Belajar dengan serius sudah menjadi kebiasaan sejak bangku sekolah dasar. Tak
mau lagi ia menyia-nyiakan masa muda untuk hal-hal yang kurang bermanfaat.
Untuk masalah asmara, Indra memang tidak selihai teman-temannya. Ia terlalu
fokus untuk menyelesaikan kuliah tepat waktu dan berusaha membuat orang tuanya
bangga dengan segudang prestasi. Pria ini memang sedikit kuper, tapi bukan
berarti tidak punya teman. Kawan fakultas dan organisasi mengenalnya sebagai
seseorang yang selalu bisa memberikan solusi atas masalah-masalah yang mereka
hadapi.
###
Di bawah temaram lampu, di penghujung bulan kedelapan lima tahun lalu kisah
asmaranya dimulai. Indra terlihat sibuk menyelesaikan tugas orientasi bersama
teman sekelompoknya. Malam semakin larut dan tampaknya karya akan segera
selesai. Kemudian berjalan-jalanlah ia sekadar untuk mencari udara segar seraya
mengamati hasil karya kelompok lain. Matanya tiba-tiba terhenti pada sosok
wanita yang terduduk di tepi lapangan. Sepertinya Indra mengenalnya.
Dihampirilah gadis itu,
“Assalamualaikum”
“Waalaikumussalam”
“Kok mbak nggak ikut mbantu kelompok untuk ngerjakan karya?”
tanya Indra.
“Ehm, kayaknya sudah mau selesai tuh, ya aku buat resume buku aja”

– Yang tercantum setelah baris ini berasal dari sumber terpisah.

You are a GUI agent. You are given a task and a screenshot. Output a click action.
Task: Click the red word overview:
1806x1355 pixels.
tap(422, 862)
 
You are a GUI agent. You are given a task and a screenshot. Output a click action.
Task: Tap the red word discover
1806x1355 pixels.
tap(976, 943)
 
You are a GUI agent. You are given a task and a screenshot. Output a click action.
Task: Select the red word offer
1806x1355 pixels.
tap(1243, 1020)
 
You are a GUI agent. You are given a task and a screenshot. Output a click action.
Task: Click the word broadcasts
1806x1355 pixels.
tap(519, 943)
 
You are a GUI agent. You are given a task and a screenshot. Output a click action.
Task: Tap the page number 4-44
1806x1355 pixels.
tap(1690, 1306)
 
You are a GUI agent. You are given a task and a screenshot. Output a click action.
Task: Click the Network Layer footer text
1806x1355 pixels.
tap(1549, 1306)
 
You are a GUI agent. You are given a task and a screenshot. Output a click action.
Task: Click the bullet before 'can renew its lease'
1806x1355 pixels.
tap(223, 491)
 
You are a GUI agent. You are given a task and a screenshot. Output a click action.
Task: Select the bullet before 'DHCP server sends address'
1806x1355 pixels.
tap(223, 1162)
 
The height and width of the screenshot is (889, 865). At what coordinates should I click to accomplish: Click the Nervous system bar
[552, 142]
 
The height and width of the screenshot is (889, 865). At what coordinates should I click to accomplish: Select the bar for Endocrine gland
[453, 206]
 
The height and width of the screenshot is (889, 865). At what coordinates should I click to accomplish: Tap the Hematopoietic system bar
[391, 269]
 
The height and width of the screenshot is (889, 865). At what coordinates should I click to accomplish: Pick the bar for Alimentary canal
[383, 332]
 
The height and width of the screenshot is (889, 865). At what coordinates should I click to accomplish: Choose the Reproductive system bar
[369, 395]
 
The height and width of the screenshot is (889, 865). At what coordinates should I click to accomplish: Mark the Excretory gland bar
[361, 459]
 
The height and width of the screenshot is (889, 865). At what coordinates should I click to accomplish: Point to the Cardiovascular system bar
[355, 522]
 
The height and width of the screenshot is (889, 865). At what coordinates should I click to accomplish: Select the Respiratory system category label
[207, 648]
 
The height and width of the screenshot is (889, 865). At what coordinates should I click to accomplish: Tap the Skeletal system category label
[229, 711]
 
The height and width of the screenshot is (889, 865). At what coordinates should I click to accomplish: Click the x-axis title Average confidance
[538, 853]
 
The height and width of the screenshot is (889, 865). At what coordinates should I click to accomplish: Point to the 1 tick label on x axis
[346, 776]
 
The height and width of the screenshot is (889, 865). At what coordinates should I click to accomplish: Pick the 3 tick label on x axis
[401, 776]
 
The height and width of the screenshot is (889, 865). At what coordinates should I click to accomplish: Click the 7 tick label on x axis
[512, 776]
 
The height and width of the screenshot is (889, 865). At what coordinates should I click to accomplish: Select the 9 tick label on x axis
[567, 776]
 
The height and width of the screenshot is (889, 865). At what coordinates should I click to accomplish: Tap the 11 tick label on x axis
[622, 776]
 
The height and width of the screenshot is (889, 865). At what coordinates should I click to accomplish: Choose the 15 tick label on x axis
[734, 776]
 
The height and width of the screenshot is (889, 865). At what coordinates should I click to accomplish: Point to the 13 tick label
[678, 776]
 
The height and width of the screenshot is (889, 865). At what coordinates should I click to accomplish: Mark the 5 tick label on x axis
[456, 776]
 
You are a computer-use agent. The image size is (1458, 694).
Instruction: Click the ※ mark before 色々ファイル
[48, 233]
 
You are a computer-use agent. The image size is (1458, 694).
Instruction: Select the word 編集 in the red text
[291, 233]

“Ngomong-ngomong namanya siapa?”
“Siti, kamu?”
“Kenalin aku Indra, Mbak kelompok berapa?”
“Kelompok 4, kamu?”
“Eh, sama dong.”
“Oh ya, …” Siti sedikit kaget ketika mengetahui Indra satu kelompok dengannya.
“Ya, ehm, boleh ikut ngeresume juga nggak?” Tanya Indra sedikit
malu-malu.
“Ya, boleh”
“Tapi aku nggak bawa kertas sama pulpen, boleh pinjem?”
“Ini…” Siti menyodorkan kertas dan pulpen kepada Indra.
Mereka pun terlibat percakapan yang cukup seru sambil meresume buku yang
dibagikan beberapa saat lalu.
“Kamu jurusan apa?” Tanya Indra.
“Psikologi, kamu?”
“Pendidikan Bahasa Arab”
“Oh…”
“Boleh minta nomer gawai?” Ucap Indra sedikit canggung.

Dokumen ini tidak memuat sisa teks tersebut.